▶ [What you will do] Copy out the data below as written; omit any images.

Collected data:
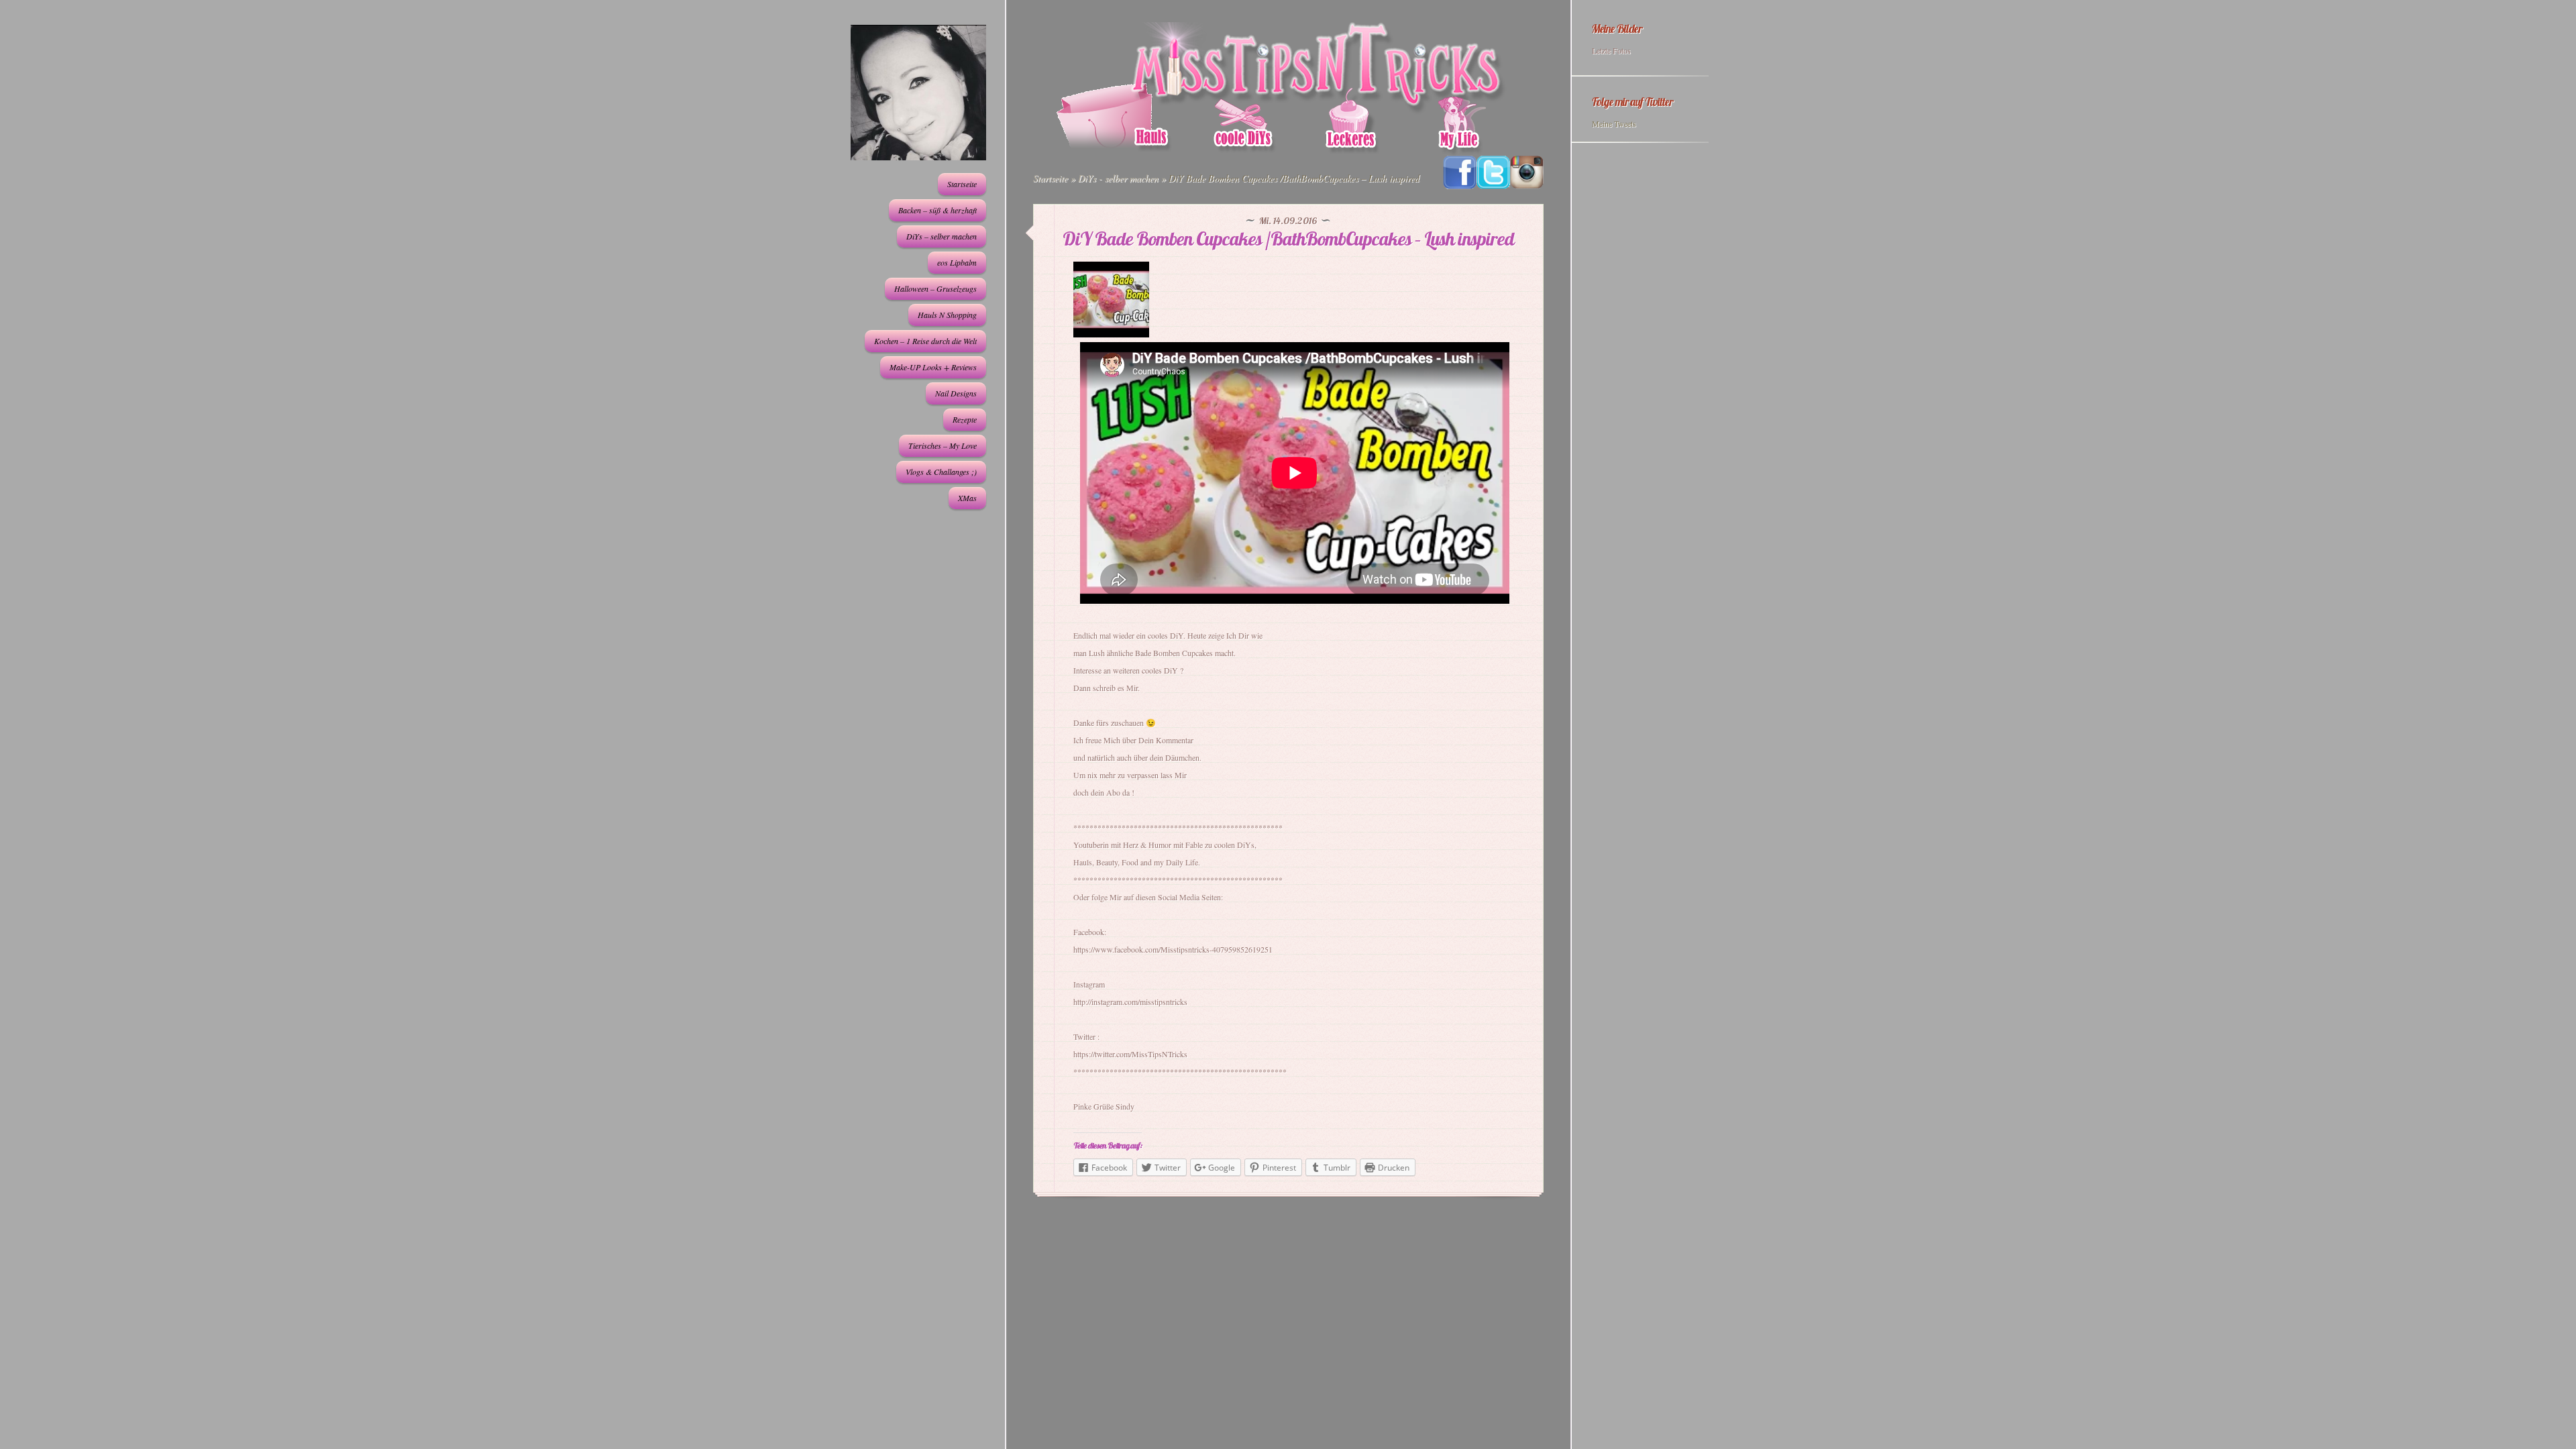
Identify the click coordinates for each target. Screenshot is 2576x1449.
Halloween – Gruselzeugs (935, 288)
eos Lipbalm (957, 262)
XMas (967, 497)
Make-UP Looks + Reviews (933, 367)
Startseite (962, 183)
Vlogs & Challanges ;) (941, 471)
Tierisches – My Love (942, 445)
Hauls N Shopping (947, 314)
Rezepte (965, 419)
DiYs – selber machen (941, 236)
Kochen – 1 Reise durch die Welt (925, 340)
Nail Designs (956, 393)
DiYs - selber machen (1118, 178)
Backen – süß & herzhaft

▶ [Solution to this task]
Identify the click coordinates for each target. Screenshot is 2576x1449.
Halloween – Gruselzeugs (935, 288)
eos Lipbalm (957, 262)
XMas (967, 497)
Make-UP Looks + Reviews (933, 367)
Startseite (962, 183)
Vlogs & Challanges ;) (941, 471)
Tierisches – My Love (942, 445)
Hauls N Shopping (947, 314)
Rezepte (965, 419)
DiYs – selber machen (941, 236)
Kochen – 1 Reise durch die Welt (925, 340)
Nail Designs (956, 393)
DiYs - selber machen (1118, 178)
Backen – süß & herzhaft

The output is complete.